Dunia is a young boy who lives in The Republic of the Congo.  He was attacked by a chimpanzee and though he miraculously survived, his face was left extremely disfigured.  He lost both his upper and lower lips and has extensive scarring along the right side of his face.  This has left him with oral incompetence (inability to close his mouth) making it extremely difficult for him to eat or drink.  At present he is seriously malnourished, weighing only 42 pounds.

He was found by local rangers and referred to Smile Rescue Fund for Kids for help.  We plan on bringing him to Stony Brook University Hospital for the necessary reconstructive plastic surgery.

We are currently in fundraising/help-raising mode, looking for help with fund raising, temporary housing on Long Island, help with transportation to medical visits, clothing donations and tax deductible cash donations. 

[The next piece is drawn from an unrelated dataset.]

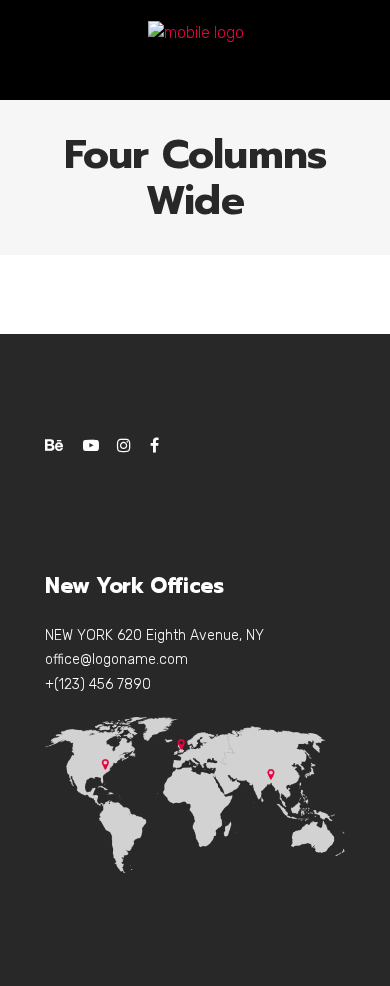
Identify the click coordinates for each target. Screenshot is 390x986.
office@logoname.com (116, 659)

Jane Robi – Birthday: January 4th, 2006 – 7 years old – Nyamagongwi Village
Jane Robi is the first born of four children. She was born with an abnormal, pulsating growth superior to her nose, in between her eyes. The growth is currently the size of a golf ball, however, it has grown over the years with respect to her age. Due to the high expenses and lack of adequate medical care in her village, Jane has not been able to receive a proper evaluation of the growth. Jane’s father, a polygamist, currently neglects Jane and her mother due to the growth, leaving them with no source of income. Fortunately, Jane is currently a student in class 2 attending Nyamagongwi Primary School. They would be eternally grateful for any form of medical assistance to evaluate and diagnose the growth.

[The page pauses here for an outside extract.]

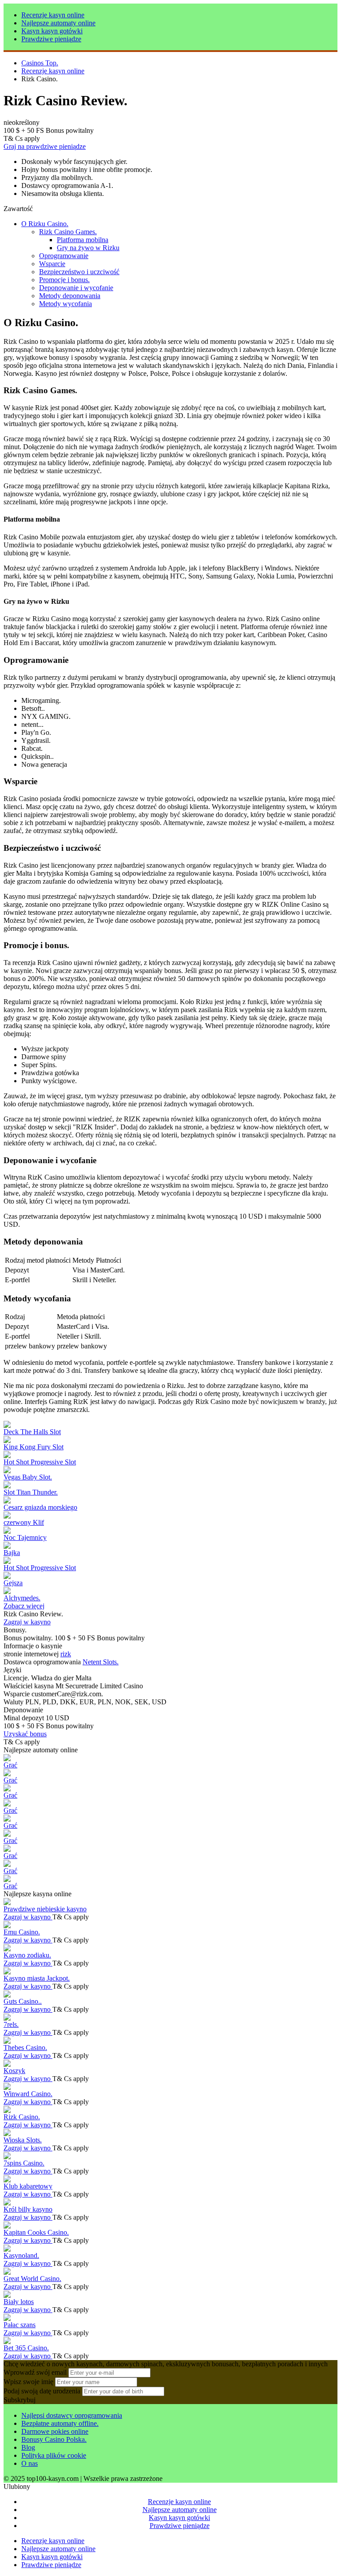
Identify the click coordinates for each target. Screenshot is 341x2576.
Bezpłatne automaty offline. (60, 2423)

Chausiku Nyamonga Chacha – Birthday: February 8th, 1997 – 16 years old – Koromangucha Area
Chausiku Nyamonga Chacha was born with a semi-protruding lip, with inflammation on the right side of her face which affects her eye, right-cheek, and tongue. This inflammation affects Chausiku’s ability to properly eat, drink, or smile. Chausiku’s grandmother states the inflammation is irritable, causing Chausiku to having an “itching” sensation. In May, Chausiku went to a level 5 district hospital, however doctors have not been able to properly diagnose the abnormality. Chausiku and her family have faced many hardships in their lives. Chausiku’s father was allegedly poisoned in May, leaving the family with no stable source of income. Due to close proximity of their house to the trans-Mara region, clashes often occur between the Maasai community and the Kuria community, in which as a consequence, led to the untimely death of Chausiku’s grandfather. Despite the challenges, the family continues to persevere, and they are currently looking for any financial or medical assistance.

Success Story: Saline Atieno

Saline is a young girl who lives in the Nyanza Province of Kenya. She was the third child born to her parents, but due to one sibling’s recent death, there are only two remaining. At the age of 3, she began suffering from an ‘unknown disease’. Her parents sought medical care from local dispensaries and later at a district hospital, but due to financial constraints (both parents are peasant farmers) they were unable to pay for treatment.

She was diagnosed with Noma, derived from the Greek “nomein” meaning “to devour”. It is a devastating bacterial necrosis that develops in the mouth and ravages the faces of its victims. It destroys both the soft and bone tissues of the face and mostly affects young children between the ages of two and six. Often called “the face of poverty, poor hygiene and malnutrition have been linked to this disease and the fatality rate is 90%. Saline has difficulty eating and is prone to further infection, however it is the social ramifications that are the most damaging.

One of Smile Train’s regional directors contacted Leon about support for Saline after meeting her on a recent trip. Saline’s parents heard of a Smile Train visit and went to the local hospital hospital hoping that the cost of Saline’s surgery would be covered. Unfortunately, her condition was too severe to be funded by any of the world known charities.

The Smile Rescue Fund for Kids sprung into action, working it out for Saline to come to New York and have her surgeries conducted by Dr. Alexander Degum, Chief of Plastic Surgery at Stony Brook Hospital on Long Island in New York. With his help, along with many generous volunteers and donors in the area, Saline had all the surgeries she needed and is back at home. She now attends boarding school, a result of another helpful donation, and is thriving there with her new smile.